Los de Barrio Obrero dirigidos por Ramiro Bernal volvieron a mostrar su mejor versión y derrotaron con contundencia a Buenos Aires por 48 a 22. Con un segundo tiempo demoledor, en el que apoyaron siete tries, la visita se llevó el bonus ofensivo y consiguió un triunfo clave para recuperar la confianza y escalar posiciones en la tabla.
El partido comenzó con intensidad y fue el local quien golpeó primero gracias a un try de Mateo Capalbo. Sin embargo, la respuesta de Los Tilos no tardó en llegar: Joaquín Tuculet apoyó debajo de los palos para igualar rápidamente el marcador.
Durante buena parte de la primera mitad el desarrollo fue equilibrado y con ambos elencos alternándose el dominio del juego, aunque Buenos Aires logró irse al descanso en ventaja gracias a una conquista de Nicolás Pizzo sobre el cierre para poner el 15 a 10 parcial.
En el complemento, el panorama cambió por completo. Los Tilos salió decidido a imponer condiciones y rápidamente dio vuelta el resultado con las conquistas de Juan Ignacio Blaiotta Lago y Bautista Gatti.
La amonestación a Tomás Rosasco complicó todavía más al León, que empezó a sufrir cada ataque del elenco visitante.

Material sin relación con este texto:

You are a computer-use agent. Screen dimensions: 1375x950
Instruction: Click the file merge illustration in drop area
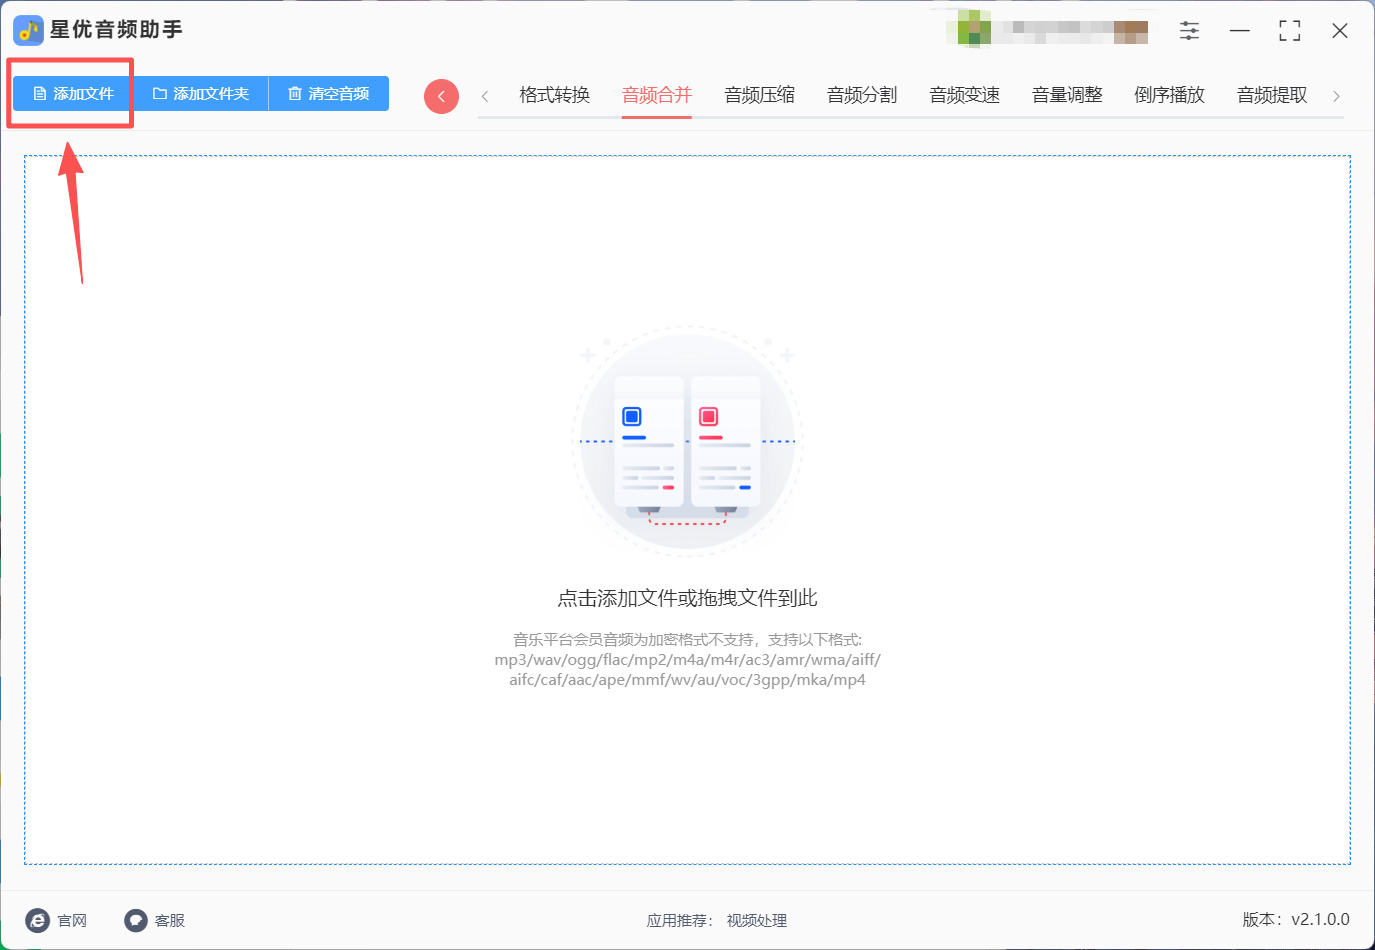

A partir de allí, el conjunto platense tomó el control absoluto del juego y amplió la diferencia con dos tries de Gastón Martínez Salgado y otro de Hipólito San Sebastián.
Sobre el cierre, un try penal parecía darle algo de aire a Buenos Aires, aunque el Verde siguió con su feroz ataque y terminó sellando la goleada con una nueva conquista de Matías Cordero.
Con cinco conversiones de Bautista Santamarina, el conjunto de Barrio Obrero cerró un contundente 48 a 22, mientras que el León de Victoria sumó su sexta derrota en la temporada y se complica cada vez más.
A pesar de ambos estar en el lote de abajo, con solo cinco puntos de diferencia uno del otro, el de verde demostró que quiere más y puede conseguirlo aunque aún queda mucho por jugarse.
En la próxima fecha, los de Barrio Obrero recibirán a un Belgrano Athletic que llegará en alta, mientras los de Victoria visitarán nada menos que al puntero, el CASI.